Fork and safety

[sunfishcode]

This is motivated by #76, a port of std to rustix.

std calls fork and execve (via execvp) to launch child processes in some situations. Rustix's execve can allocate, to convert args to CString, and to nul-terminate the args array. But POSIX says that child processes of fork can't call anything async-signal-unsafe, including allocation. So how can we port std's fork and execve calls to Rustix?

This is std, so, unlike mustang, we can't assume anything special about the global allocator.

Rust doesn't require users to pick a global allocator which registers its locks with pthread_atfork. It isn't documented, and there are notable allocators today that don't always do it. Getting them to do it is tricky, as registering with pthread_atfork at the right time is tricky. And even when allocators do it, they're often on thin ice because malloc, pthread_mutex_lock, pthread_mutex_unlock, and other relevant functions aren't guaranteed to be async-signal-safe in libc.

It's looking like what we'd really need to do to make fork truly usable would be to define a new set of rules defining what Rust code and Rust allocator implementations need to do to play well with fork, and then work with independent projects to get them to follow the rules.

But even if we do that, and get all the independent projects to follow all the rules, the environment in the child between fork and execve will always be really awkward. No matter how safe we make things, it'll still have things like file locks inherited from the parent, MAP_SHARED regions shared with the parent, file descriptors dup'd from the parent and sometimes renumbered, and a whole copy of all the parent's memory, which can lead to many surprising situations. Related considerations are that fork also isn't a great fit for wasm programs, and therefore also WASI. And it's not portable to Windows and other non-Unix platforms. And in C, POSIX says that the child can only call async-signal-safe functions, but the Rust ecosystem in general doesn't document what's async-signal-safe and what's not. And, in general there are good reasons for wanting to move away from fork anyway.

So far, the overall direction in the rustix ecosystem has been to push for making fork safer and more usable, because that's rustix's overall API approach. However, the above issues motivate looking for other directions.

Another possible direction is to treat fork as an inherently limited tool. It's a tool to use with execve to launch child processes in specialized ways that posix_spawn isn't quite flexible enough to support, and nothing more. As such, it isn't as important to have a safe interface to fork and execve themselves, and to support general-purpose things like allocating or computing random numbers. We just need to support the things that Rust's std needs in its fork and execve code.

We could support that by adding a non-allocating version of execve and execvp to rustix::runtime, which are unsafe and take char** arguments and NUL-terminated arrays just like libc's execve does, and just like the Unix syscalls do. And similar for any other function Rust needs to be non-allocating between fork and exec (though at a first pass through the current code, I don't see any—Rust is already careful to avoid anything that allocates in this path).

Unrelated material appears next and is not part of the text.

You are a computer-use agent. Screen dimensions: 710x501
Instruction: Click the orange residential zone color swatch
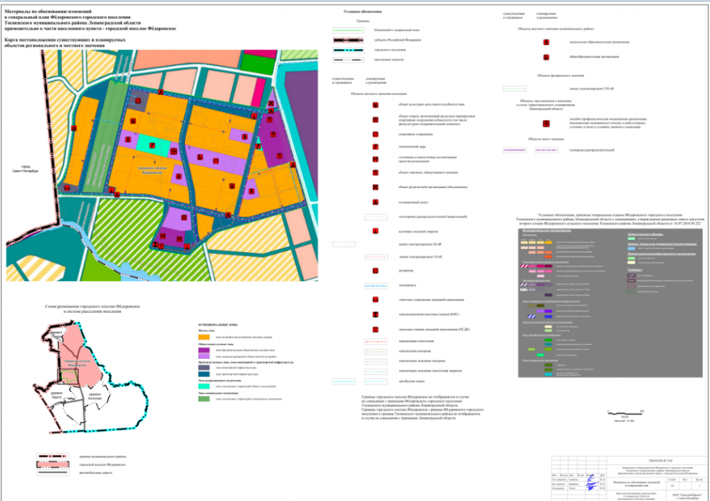tap(203, 337)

That way, std can call rustix's fork and execve directly, rather than calling them through origin. This will mean not running any pthread_atfork handlers, but that seems to be ok, because posix_spawn says it's unspecified whether the fork handlers run, and we're thinking of fork as just a generalized posix_spawn use case.

Mustang, for its part, can then move its fork and at_fork out of origin and into c-scape. Perhaps initially it won't support pthread_atfork at all, but that could be added if needed for C compatibility.

[sunfishcode]

This is now implemented in #138 and sunfishcode/mustang#84.